**** Source text ****
1. Employer breaches the contract: If your employer put the non-compete provision in an employment contract spelling out compensation, insurance and other conditions of employment, it is important to have an attorney go through the contract line-by-line. If the employer breached the agreement by failing to pay all compensation due, failing to fulfill the insurance requirements, or failing to meet some other obligation, the employee may be relieved of all obligations under the contract.

2. No legitimate interest to enforce: Many employers attempt to overreach their legitimate business interests, and this is one of the most common mistakes. For instance, an employer has no legitimate interest in enforcing a non-compete against low-level employees such as receptionists and clerical employees. An employer who manufactures computer software for accountants has no legitimate interest in preventing an employee from working on software for doctors. An employer who is phasing out of an area has no legitimate interest in preventing an employee from working in that area. An employer who abandons a particular customer, area of business, or product has no legitimate interest in the area it abandoned. The following are likely to be considered legitimate business interests in most states that allow non-compete agreements:

a. Trade secrets;

b. Valuable confidential business or professional information;

c. Substantial relationships with specific prospective or existing customers, patients, or clients;

d. Goodwill associated with an ongoing business or professional practice, by way of a trademark, geographic location or marketing/trade area;

e. Extraordinary or specialized training.
****
*Exercise:*
Copy out the passage above on non-compete agreements word for word.
**** Data for review ****
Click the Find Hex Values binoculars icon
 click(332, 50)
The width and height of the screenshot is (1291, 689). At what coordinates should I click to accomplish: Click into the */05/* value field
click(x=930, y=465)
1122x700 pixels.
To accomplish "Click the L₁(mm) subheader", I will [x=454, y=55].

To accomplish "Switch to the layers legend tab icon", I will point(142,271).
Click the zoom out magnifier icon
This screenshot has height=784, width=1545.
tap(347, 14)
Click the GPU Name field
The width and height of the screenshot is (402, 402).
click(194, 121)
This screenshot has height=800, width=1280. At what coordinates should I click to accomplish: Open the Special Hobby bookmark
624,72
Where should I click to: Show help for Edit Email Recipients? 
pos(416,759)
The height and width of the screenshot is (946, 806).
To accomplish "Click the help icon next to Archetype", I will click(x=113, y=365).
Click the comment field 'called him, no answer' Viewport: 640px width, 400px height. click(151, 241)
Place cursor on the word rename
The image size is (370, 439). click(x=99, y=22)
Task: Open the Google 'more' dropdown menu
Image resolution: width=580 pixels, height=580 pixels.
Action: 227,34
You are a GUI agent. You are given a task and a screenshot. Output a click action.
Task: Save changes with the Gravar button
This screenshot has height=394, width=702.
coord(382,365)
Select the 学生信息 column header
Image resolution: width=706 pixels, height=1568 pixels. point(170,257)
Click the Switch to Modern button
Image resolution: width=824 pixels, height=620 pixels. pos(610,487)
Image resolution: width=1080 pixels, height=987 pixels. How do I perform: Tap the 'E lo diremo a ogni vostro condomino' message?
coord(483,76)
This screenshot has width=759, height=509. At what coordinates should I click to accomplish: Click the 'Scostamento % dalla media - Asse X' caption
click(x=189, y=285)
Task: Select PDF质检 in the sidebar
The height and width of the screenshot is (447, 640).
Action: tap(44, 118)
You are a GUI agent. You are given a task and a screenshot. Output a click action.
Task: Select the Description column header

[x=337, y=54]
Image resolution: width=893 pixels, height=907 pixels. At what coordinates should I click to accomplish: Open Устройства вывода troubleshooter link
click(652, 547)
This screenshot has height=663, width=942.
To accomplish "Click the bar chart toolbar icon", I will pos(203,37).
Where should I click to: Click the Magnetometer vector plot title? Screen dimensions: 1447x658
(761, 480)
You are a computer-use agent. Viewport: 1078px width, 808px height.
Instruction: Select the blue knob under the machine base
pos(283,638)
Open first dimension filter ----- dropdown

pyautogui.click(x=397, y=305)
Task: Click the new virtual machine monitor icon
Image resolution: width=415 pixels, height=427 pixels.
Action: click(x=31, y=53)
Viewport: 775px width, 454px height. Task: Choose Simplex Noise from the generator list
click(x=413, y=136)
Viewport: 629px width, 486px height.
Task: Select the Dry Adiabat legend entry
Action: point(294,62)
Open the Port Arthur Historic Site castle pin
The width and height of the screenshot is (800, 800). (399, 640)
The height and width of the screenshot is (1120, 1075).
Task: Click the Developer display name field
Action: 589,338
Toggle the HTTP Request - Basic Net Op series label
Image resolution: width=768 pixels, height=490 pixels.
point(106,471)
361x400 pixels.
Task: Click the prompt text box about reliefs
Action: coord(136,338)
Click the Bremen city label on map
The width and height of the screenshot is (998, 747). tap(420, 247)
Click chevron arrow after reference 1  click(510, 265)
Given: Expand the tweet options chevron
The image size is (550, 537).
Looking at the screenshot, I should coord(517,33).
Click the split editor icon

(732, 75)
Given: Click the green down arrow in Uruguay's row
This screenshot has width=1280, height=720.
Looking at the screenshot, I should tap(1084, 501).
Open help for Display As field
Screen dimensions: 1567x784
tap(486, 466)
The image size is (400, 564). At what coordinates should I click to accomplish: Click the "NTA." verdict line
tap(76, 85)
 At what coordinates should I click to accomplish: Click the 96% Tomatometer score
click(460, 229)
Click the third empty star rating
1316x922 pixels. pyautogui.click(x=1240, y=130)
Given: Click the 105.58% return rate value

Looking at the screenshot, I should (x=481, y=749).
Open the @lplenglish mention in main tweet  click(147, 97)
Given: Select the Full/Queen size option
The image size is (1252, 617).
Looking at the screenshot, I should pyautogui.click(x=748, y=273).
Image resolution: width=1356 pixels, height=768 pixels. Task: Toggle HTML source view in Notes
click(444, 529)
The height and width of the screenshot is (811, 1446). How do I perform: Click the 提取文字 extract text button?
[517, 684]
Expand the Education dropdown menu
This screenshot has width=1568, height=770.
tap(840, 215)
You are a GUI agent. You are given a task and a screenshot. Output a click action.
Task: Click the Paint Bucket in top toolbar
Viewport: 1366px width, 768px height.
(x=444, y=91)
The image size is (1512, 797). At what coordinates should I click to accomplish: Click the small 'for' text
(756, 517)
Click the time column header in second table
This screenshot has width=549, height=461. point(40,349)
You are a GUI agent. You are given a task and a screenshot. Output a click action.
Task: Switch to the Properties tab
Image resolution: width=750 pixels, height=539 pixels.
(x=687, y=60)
****
*Result for this exercise:*
1. Employer breaches the contract: If your employer put the non-compete provision in an employment contract spelling out compensation, insurance and other conditions of employment, it is important to have an attorney go through the contract line-by-line. If the employer breached the agreement by failing to pay all compensation due, failing to fulfill the insurance requirements, or failing to meet some other obligation, the employee may be relieved of all obligations under the contract.

2. No legitimate interest to enforce: Many employers attempt to overreach their legitimate business interests, and this is one of the most common mistakes. For instance, an employer has no legitimate interest in enforcing a non-compete against low-level employees such as receptionists and clerical employees. An employer who manufactures computer software for accountants has no legitimate interest in preventing an employee from working on software for doctors. An employer who is phasing out of an area has no legitimate interest in preventing an employee from working in that area. An employer who abandons a particular customer, area of business, or product has no legitimate interest in the area it abandoned. The following are likely to be considered legitimate business interests in most states that allow non-compete agreements:

a. Trade secrets;

b. Valuable confidential business or professional information;

c. Substantial relationships with specific prospective or existing customers, patients, or clients;

d. Goodwill associated with an ongoing business or professional practice, by way of a trademark, geographic location or marketing/trade area;

e. Extraordinary or specialized training.